Christmas was celebrated on the 4th January. The battalion was employed in road-making until the 23rd when they moved to Contay. The battalion trained for the next 10 days in the bitter cold. On the 2nd February the 1st Division took over the French lines near Barleux, south of the Somme River. The Glosters moved to Morcourt and on the 6th took over the front line trenches opposite Barleux. The line was very quiet and on the 10th the battalion moved back into support at Flaucourt. On the 14th they returned to the front line and shell fire. On the 18th they moved west of Dompierre to Telegraph Camp. On the 22nd a raid was ordered. Going out to check the ground for the raid, 2nd Lieut. Grainger walked into the deserted German front line. Finding it to be in worse condition than the British lines the raid was cancelled. On the 23rd the battalion moved to Chuignes and on the 7th March back to the front, this time south of Barleux.

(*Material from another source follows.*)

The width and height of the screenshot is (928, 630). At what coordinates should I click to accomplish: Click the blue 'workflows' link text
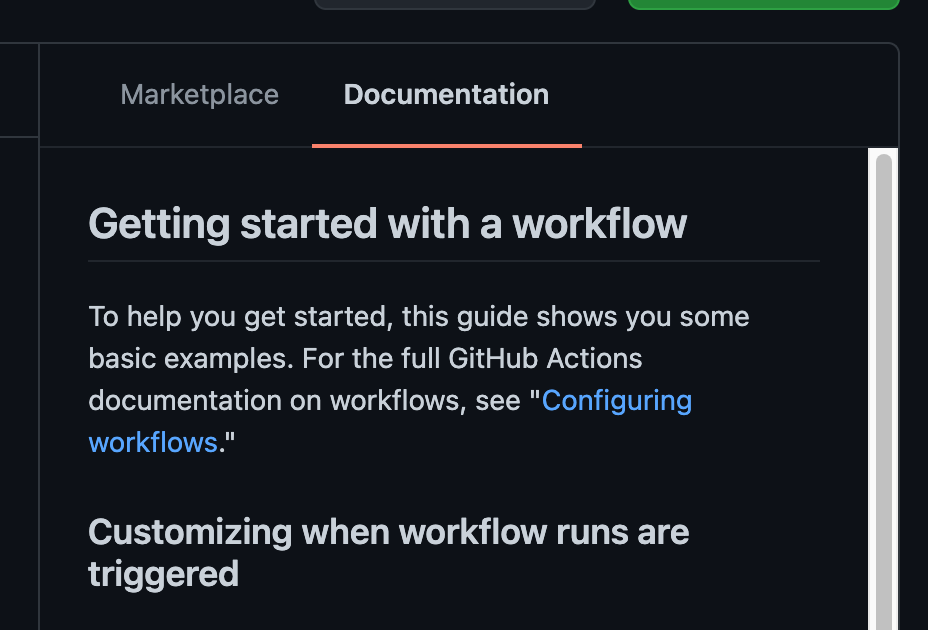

On the 17th March the German Retreat to the Hindenburg Line began. The Glosters sent out patrols to probe the weakening German lines. The battalion moved into the German lines until the 18th when they were relieved and moved back to Boulogne Wood. A patrol under 2nd Lieut. S.F.M. Forbes, crossed the Somme and advanced about a mile. On the 19th the battalion moved to Chuignes. On the 7th April they marched to Peronne, where they helped to repair the railway. 7th May they moved to Eclusier. On the 19th they marched to Warfusee-Albancourt. The weather was fine and days were spent in training. 26th May the battalion marched to Guillancourt and then by train to Caestre. 31st May the battalion moved to Reninghelst. There they were employed carrying ammunitions and stores up for the attack on Messines Ridge. On the day of the attack, the 7th, the battalion moved back to a camp near Fletre. More road-building was undertaken. On the 15th the march began to Staple, which was reached on the 16th. More training was done and on the 21st the battalion marched to Malo-les-Bains. On the 25th they reached the Furnes Canal where they were put onto barges and taken to Furnes. From there they marched to St. Iddesbalde, 10 miles east of Dunkirk. From there they moved into a camp at Juriac and were to guard the Yser Canal. On the 10th July the Germans attacked Nieuport. The bridges across the Yser were destroyed by German shells and the isolated garrison (of the 2nd Kings Royal Rifle Corps and 1st Northants Regt) were cut off and overwhelmed; only 4 officers and 70 men escaped, by swimming the canal. The Glosters came under shell fire and 2nd Lieut. C.C.T. Clayton was wounded and later died.

'B' and 'C' companies were sent to an 'unknown destination' and the rest of the battalion marched to Petit Synthe.

"HUSH CAMP"

In order to neutralise the German submarine threat, the Allied command planned a coastal landing near to the port of Zeebrugge, where the German submarine fleet was based. The plan was for the 1st Division to land behind German lines while XVth Corps attacked from Nieuport. A secret training camp was to be built 7 miles west of Dunkirk, at Le Clipon. 'B' and 'C' companies were to assist in building the camp. On the 19th the rest of the battalion joined them at Le Clipon. For 3 months the operation was practised and the Glosters were to be one of the leading assault battalions. The whole plan depended on the Vth Army advancing to a position to make the plan feasible, unfortunately this could not be achieved and on the 20th October the decision was made to abandon the plan, to the disappointment of all involved. The Glosters marched to Eringhem and then to Poperinghe.

5th November the 1st Division moved to Houtkerque in suppoer of the attacks neat Ypres. On the 10th the Glosters were ordered to assist the Munsters and the South Wales Borderers. On the 12th the battalion was relieved and moved to dug-outs along the Yser Canal. They had lost 2nd Lieut. C. R. Harman killed and Captain C.L. Priestly died of wounds.

On the 13th they marched to Dambre Camp and on the 23rd to Schools Camp. On the 27th a move to Proosdy Camp and on the 5th December to Eikhoek. On the 7th they moved to Woesten. On the 11th the battalion moved to the front line facing Houthulst Forest. Patrols into the forest met no enemy. On the 16th they were relieved by the Munster Fusiliers. The Glosters moved into camp at Zuidhuis until the 28th when they went to La Bergerie Camp.